And thereupon he dismissed me."
"O Sir!" exclaimed Jocelyn, rising and throwing, his arms round the
Puritan's neck; "you, then, were the friend who tended my poor father in
his last moments. Heaven bless you for it!"
"Yes, Jocelyn, it was I who heard your father's latest sigh," the
Puritan replied, returning his embrace, "and your own name was breathed
with it. His thoughts were of his son far away--too young to share his
distresses, or to comprehend them."
"Alas! alas!" cried Jocelyn mournfully.
"Lament not for your father, Jocelyn," said the Puritan, solemnly; "he
is reaping the reward of his earthly troubles in heaven! Be comforted, I
say. The tyrant can no longer oppress him. He is beyond the reach of his
malice. He can be arraigned at no more unjust tribunals. He is where no
cruel and perfidious princes, no iniquitous judges, no griping
extortioners shall ever enter."
Jocelyn endeavoured to speak, but his emotion overpowered him.
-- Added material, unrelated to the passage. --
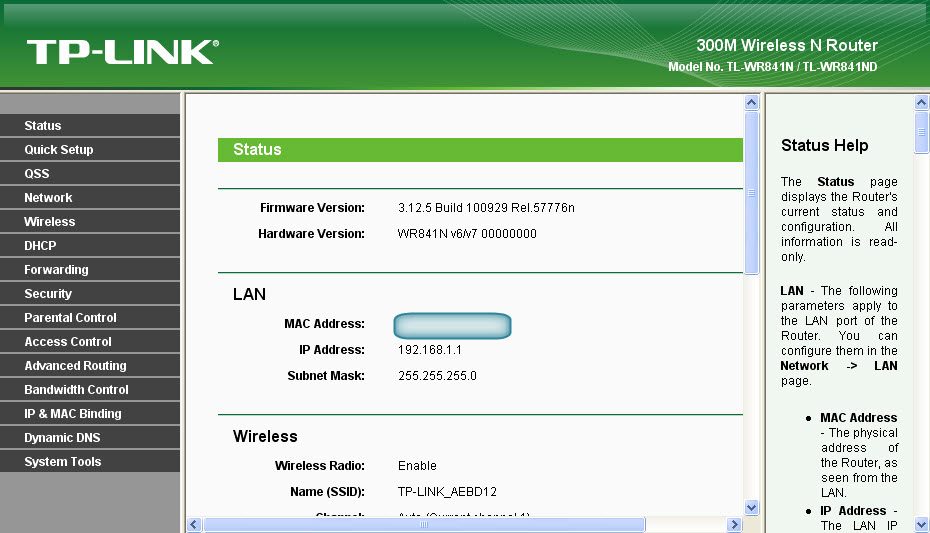
Task: Click main panel scroll down arrow
Action: coord(752,508)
"I have already told you that your father rendered me a service
impossible to be adequately requited," pursued the Puritan. "What that
service was I will one day inform you. Suffice it now, that it bound me
to him in chains firmer than brass. Willingly would I have laid down my
life for him, if he had desired it. Gladly would I have taken his place
in the Fleet prison, if that could have procured him liberation. Unable
to do either, I watched over him while he lived--and buried him when
dead."
"O Sir, you have bound me to you as strongly as you were bound to my
father," cried Jocelyn.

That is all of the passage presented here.